* Extrait choisi:
******

Ce mouvement de desserrement de l’investissement vers la grande banlieue a donc des conséquences sociales et urbaines importantes sur la zone centrale. Des friches industrielles massives se libèrent à la place des grandes industries lourdes : la Plaine Saint-Denis6 , les docks de Saint-Ouen le quartier d’Ivry-Port : les friches de la première couronne, et particulièrement du nord / nord-est, occupent en 1985 316 hectares, soit 58 % des friches d’Île-de-France (source : IAURIF). En parallèle, le parc immobilier central, notamment social, voit augmenter les taux de vacances d’autant que les jeunes ménages actifs en pleine ascension sociale le quittent pour la grande couronne (Berger, 2006). De nombreuses zones de première couronne connaissent une paupérisation marquée, surtout au nord-est (Saint-Denis, Aubervilliers, Pantin), tandis qu’un mouvement de gentrification se diffuse depuis le centre de Paris vers la banlieue à partir des années 1990 : il gagne d’abord le sud-ouest (Issy-Les-Moulineaux, Boulogne-Billancourt), puis l’est (Montreuil, Les Lilas) et le sud (Vanves, Malakoff).

******

* Consignes:
1/ D'après l'extrait sur la banlieue parisienne, quelle surface les friches de la première couronne occupent-elles en 1985, et quelle part des friches d'Île-de-France représentent-elles ?
2/ Poursuivez l'extrait sur la banlieue parisienne à la suite de sa dernière phrase.

* Données fournies:
******

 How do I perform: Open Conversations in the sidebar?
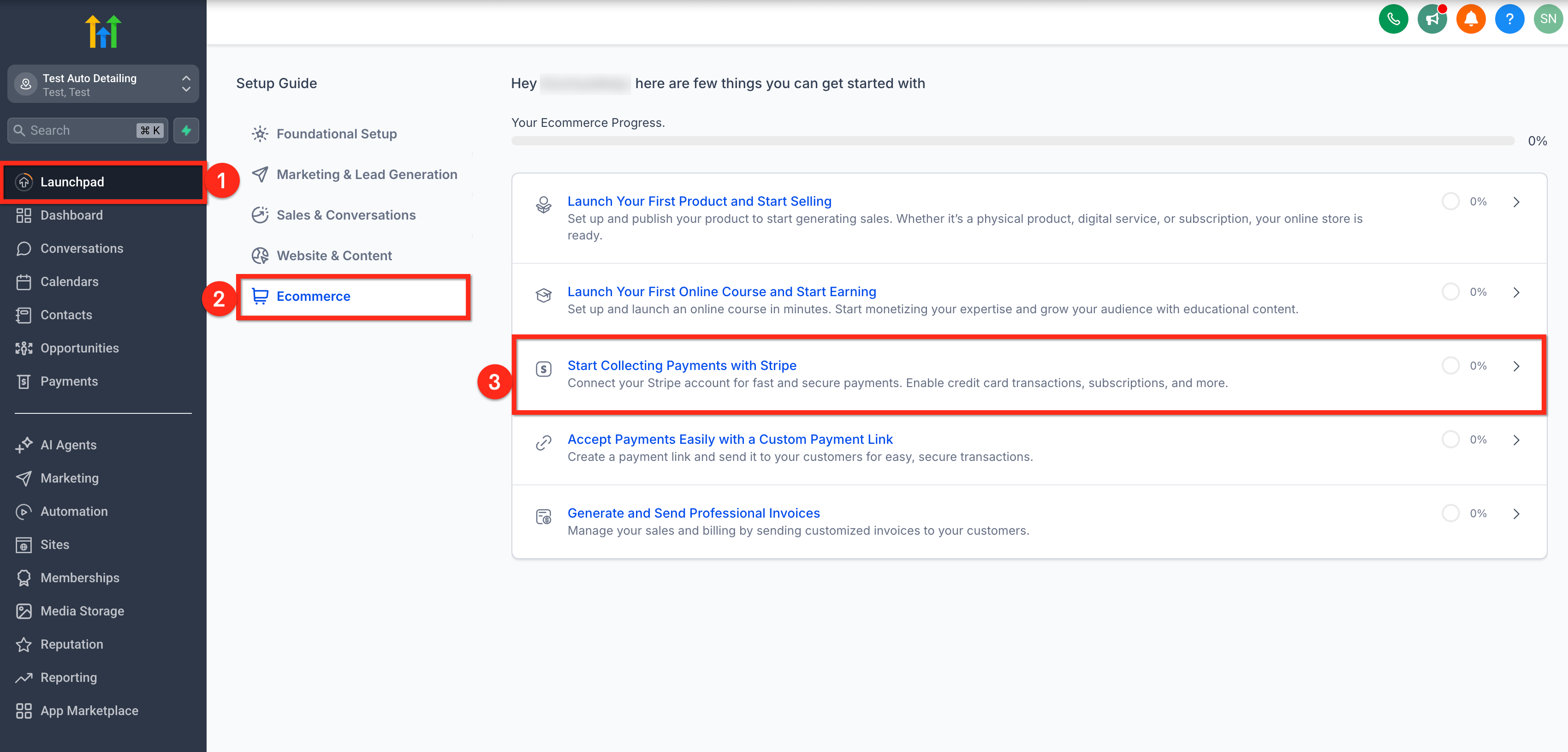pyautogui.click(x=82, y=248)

******

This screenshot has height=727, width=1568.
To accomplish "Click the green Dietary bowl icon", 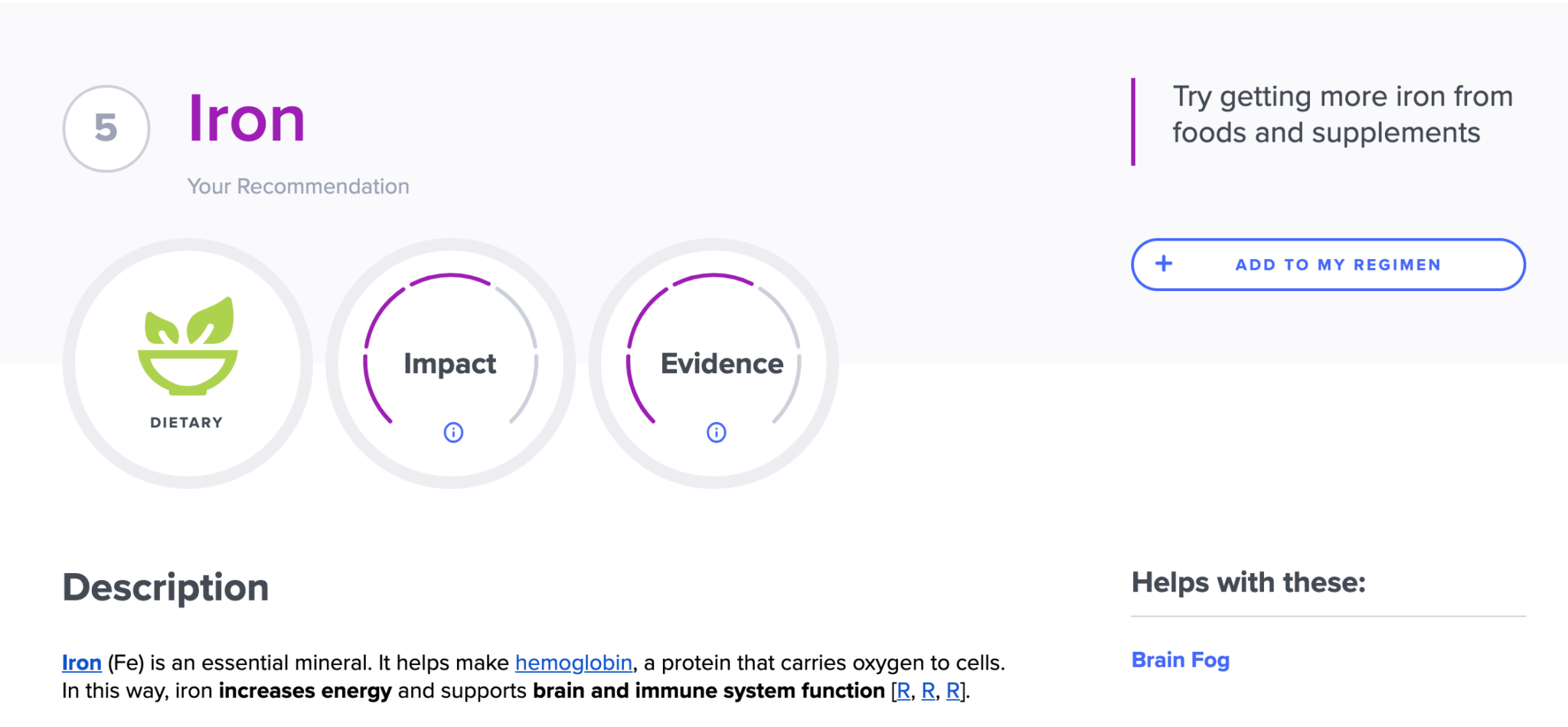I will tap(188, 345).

******

* Résultats de l'exercice:
1/ Elles occupent 316 hectares, soit 58 % des friches d'Île-de-France.

2/
——–

Globalisation et retour sélectif des investissements

La sortie de la crise économique des années 1970, qui correspond à l’affirmation de la globalisation, ne s’est pas accompagnée d’une amélioration sociale réelle (maintien du chômage de masse, augmentation et récurrence des émeutes urbaines…). Le constat à la fin des années 1970, voire au-delà, est celui d’une crise urbaine qui réinterroge les politiques publiques. En effet, le bouleversement économique et social lié à la globalisation et à la tertiarisation des sociétés occidentales est plus proche d’un changement de paradigme économique, social et territorial que d’une « simple » crise économique (Michalet, 2009).

Dans les premières couronnes, il s’agit d’orienter le recyclage de cet espace urbain principalement ouvrier et populaire : réaffectation du foncier, repositionnement dans la centralité d’une ville globale7, enjeux de redistribution socio-spatiale, positionnement au sein de l’agglomération.

Les activités liées au mouvement de globalisation s’implantent de façon géographiquement sélective. En effet, les fonctions de coordination et de commandement sont maximisées dans les grandes métropoles par l’effet de proximités géographiques tangibles (proximité des bureaux dans les quartiers d’affaire), temporaires (réseau de transport qui permet les rencontres ponctuelles) et virtuelles (réseau de télécommunication) : la métropolisation est une combinaison des interactions locales entre une variété de services de haut niveau et des interactions lointaines, globales. De manière générale, les recherches étudiant ces évolutions mettent en avant le renforcement d’un cœur d’agglomération très nettement centré sur Paris et l’émergence d’une organisation spatiale plus polycentrique (Guillain et alii, 2006 ; Halbert, 2007). La centralité fonctionnelle parisienne est renforcée par la concentration d’emplois de services avancés aux entreprises (Beckouche, 1999).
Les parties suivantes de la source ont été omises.